Frühe Warnung vor Tsunamis

Eine Tsunami-Simulation zeigt die gefährdeten Orte. Bild: dpa

Zehn Jahre nach dem Tsunami im Indischen Ozean, bei dem rund 230 000 Menschen ums Leben kamen, ist das Frühwarnsystem in der Region nun fest installiert.

"Drei große Warnzentralen in Indonesien, Indien und Australien überwachen mit Seismographen und einem satellitengestützten GPS-System den gesamten Indischen Ozean", sagt Jörn Lauterjung vom Potsdamer Geoforschungszentrum, Projektleiter beim Aufbau der Jakarta-Zentrale.

Das System stützt sich auf Hunderte Messstationen an den gefährdeten Küsten, die ihre Daten in Echtzeit an die Warnzentralen übermitteln. Die zunächst eingesetzten Messbojen im Meer sind nicht mehr im Dienst. Je nach Ort des Bebens reiche die Frühwarnzeit nicht aus, wenn die Welle die Boje erfasst, erklärt Lauterjung. Nach einem Ausbildungsprogramm für die Mitarbeiter wurde das Projekt an Indonesien übergeben.

"Das System läuft wie gewünscht", sagt der Chef der Warnzentrale in Jakarta, Mochammad Riyadi. "Wir können eine Frühwarnung in weniger als fünf Minuten nach einem Erdbeben aussenden, wie zuletzt nach dem Beben im Norden der Molukken." Nach dem Erdbeben Mitte November konnte die Warnung nach wenigen Stunden wieder aufgehoben werden. "Mit dem Frühwarnsystem erwarten wir, dass wir die Folgen für die Menschen bei einem Tsunami deutlich mindern können", erklärt Riyadi.

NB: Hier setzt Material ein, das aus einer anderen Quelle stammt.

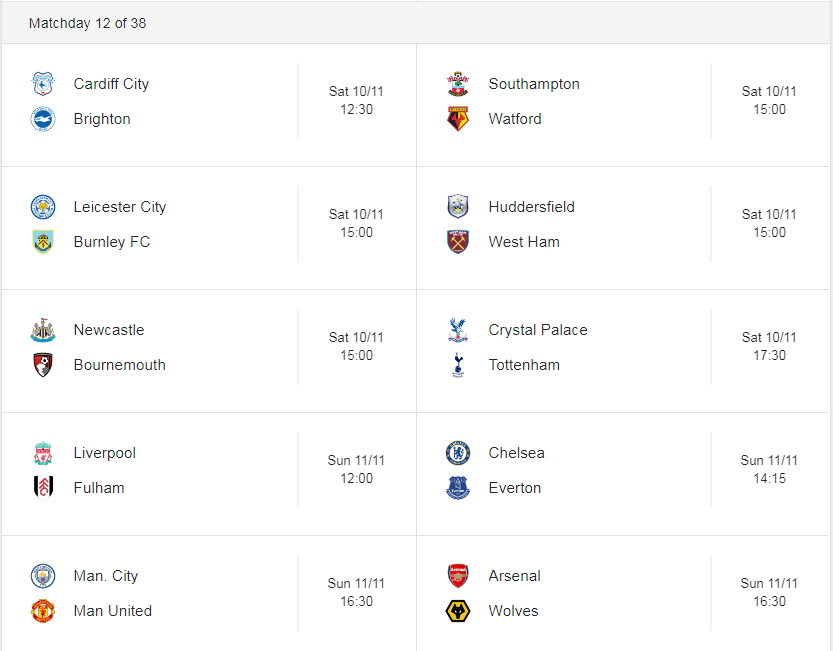Viewport: 833px width, 651px height.
Task: Select the Liverpool club crest
Action: tap(42, 453)
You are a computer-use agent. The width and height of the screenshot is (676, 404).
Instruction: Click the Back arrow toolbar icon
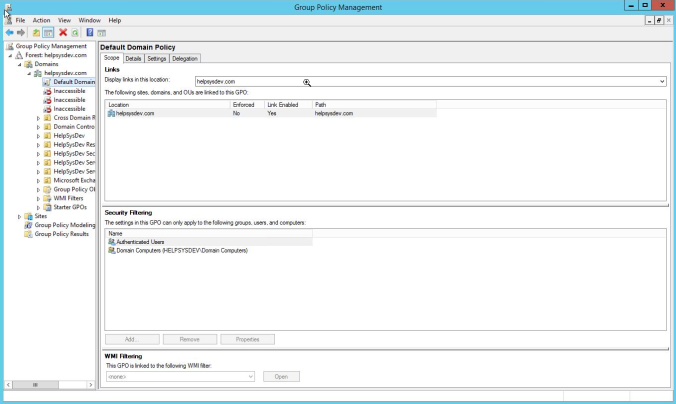[9, 32]
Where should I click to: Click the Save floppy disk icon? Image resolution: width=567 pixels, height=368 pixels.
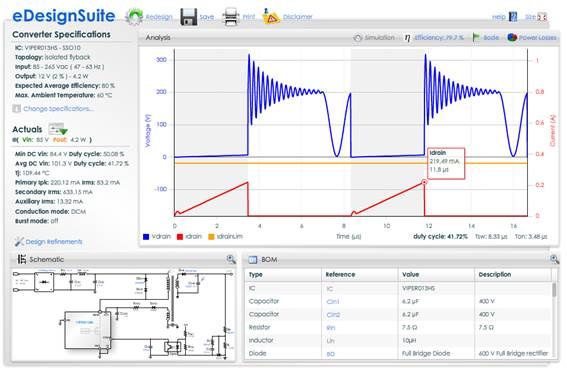point(188,17)
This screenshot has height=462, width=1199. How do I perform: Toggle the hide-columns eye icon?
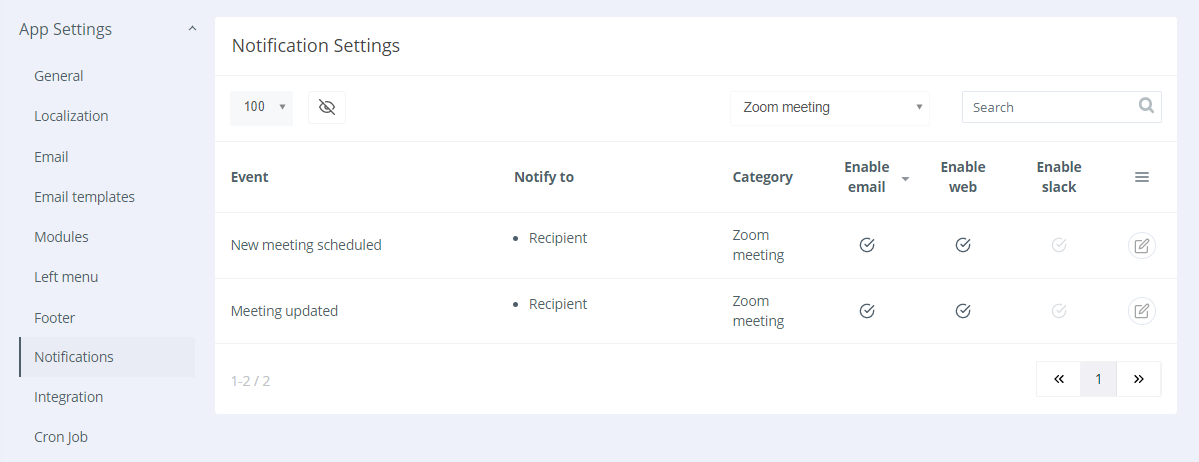pos(327,107)
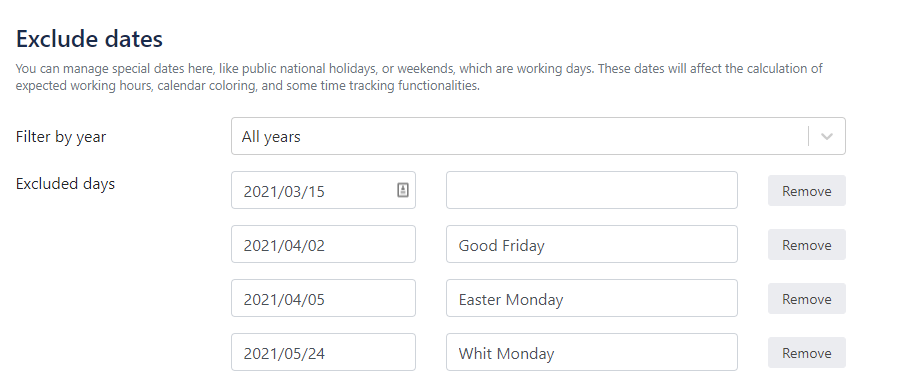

Auch die Warnzentrale in Thailand nutzt die in Jakarta gewonnen Informationen. "Unser Warnsystem ist viel weiter entwickelt als zuvor", sagte ein Sprecher der Behörde. "Wenn das Sumatra-Beben heute geschehen würde, hätten wir eine Stunde Zeit, vor dem Tsunami zu warnen - und wir wüssten, wie wir die Menschen alarmieren können."